With regards to the execution time, the processing time of the entire VIRPAN system needed to be under three times the length of the recorded lecture. With the stitching component taking much of the execution time compared to the other components, it needs to be executed as fast as possible while still producing good quality stitched videos.


Component Overview


Since OpenCV is used to create the VIRPAN system, the stitching component uses a pipeline that is similar to the one used by OpenCV.

overview of the stitching component

The base stitching pipeline contains seven stages of processing:

  • • Feature detection: Detects features within input images.
  • • Feature matching: Matches features between input images.
  • • Homography estimation: Estimates camera parameters between pairs of matched images.
  • • Bundle adjustment: Solves for all camera parameters jointly.
  • • Image warping: Warp the images onto a compositing surface.
  • • Gain compensation: Normalise the brightness and contrast of all images.
  • • Blending: Pixels along the stitch seam are blended to minimise visibility of stitch seams.

The above stitching pipeline undergoes various iterations to speed up the process of stitching, which is documented in Terry’s final report. One of the iterations includes multithreading the stitching pipeline. The execution times for the multithreading version is documented below.


Results


Execution time tests were done to determine the ratio between the execution time and length of video stitched. The list below shows the ratio for different lengths of videos stitched. The computer specifications used for the testing are as follows: Intel Core i5-3470 CPU @ 3.2 GHz, 4GB DDR3 133 Mhz RAM, 4000MiB Linux Swap Space.

  • • 60 seconds of stitched video took 241.83 seconds to stitch (ratio: 4.03).
  • • 120 seconds of stitched video took 742.75 seconds to stitch (ratio: 6.19).
  • • 300 seconds of stitched video took 2740.59 seconds to stitch (ratio: 9.14).
  • • 600 seconds of stitched video took 7827.11 seconds to stitch (ratio 13.05).
  • More execution times are documented in Terry's final report.

The requirement for execution time needed to have a ratio of below three.
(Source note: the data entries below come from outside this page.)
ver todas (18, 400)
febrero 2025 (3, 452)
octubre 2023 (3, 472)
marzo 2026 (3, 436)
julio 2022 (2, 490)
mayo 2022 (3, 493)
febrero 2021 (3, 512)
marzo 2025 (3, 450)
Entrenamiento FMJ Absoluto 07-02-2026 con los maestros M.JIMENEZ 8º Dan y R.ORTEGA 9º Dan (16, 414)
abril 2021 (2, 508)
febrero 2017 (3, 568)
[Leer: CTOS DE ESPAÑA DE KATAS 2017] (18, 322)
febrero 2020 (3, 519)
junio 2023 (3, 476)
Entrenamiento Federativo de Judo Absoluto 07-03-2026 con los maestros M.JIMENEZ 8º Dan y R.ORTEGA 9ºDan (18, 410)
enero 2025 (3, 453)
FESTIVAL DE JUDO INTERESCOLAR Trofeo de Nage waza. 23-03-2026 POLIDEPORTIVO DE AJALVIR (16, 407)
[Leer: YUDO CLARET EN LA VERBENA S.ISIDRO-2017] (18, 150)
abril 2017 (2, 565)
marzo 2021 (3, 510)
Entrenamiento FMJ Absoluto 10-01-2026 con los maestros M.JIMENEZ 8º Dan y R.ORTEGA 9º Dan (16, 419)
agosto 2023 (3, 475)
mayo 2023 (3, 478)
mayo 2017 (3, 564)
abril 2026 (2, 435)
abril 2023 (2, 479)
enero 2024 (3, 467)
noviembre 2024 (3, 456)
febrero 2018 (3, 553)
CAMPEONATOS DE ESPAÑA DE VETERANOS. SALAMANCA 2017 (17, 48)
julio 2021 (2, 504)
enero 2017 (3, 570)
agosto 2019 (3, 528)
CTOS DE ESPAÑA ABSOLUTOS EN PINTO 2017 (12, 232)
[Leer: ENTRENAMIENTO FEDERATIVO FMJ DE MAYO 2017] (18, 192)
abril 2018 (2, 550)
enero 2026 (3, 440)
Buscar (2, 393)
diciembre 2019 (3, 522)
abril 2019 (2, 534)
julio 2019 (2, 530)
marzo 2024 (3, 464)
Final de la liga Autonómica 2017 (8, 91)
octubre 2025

None of the ratios above is able to satisfy the requirement. More testing is required on a much faster computer with more RAM.

With regards to the stitch quality, the stitch seam is evident when the lecturer crosses the stitch seam. However, the writing on the blackboard is legible, which is the most important part of lecture recordings. Thus, the quality of the stitched images is deemed reasonably good.

result - lecturer cutoff at the stitch seam
result - blackboard text is legible

Since lecture recordings were from a single lecture venue, more testing is required to determine the stability of the execution time as well as the quality of the stitched videos.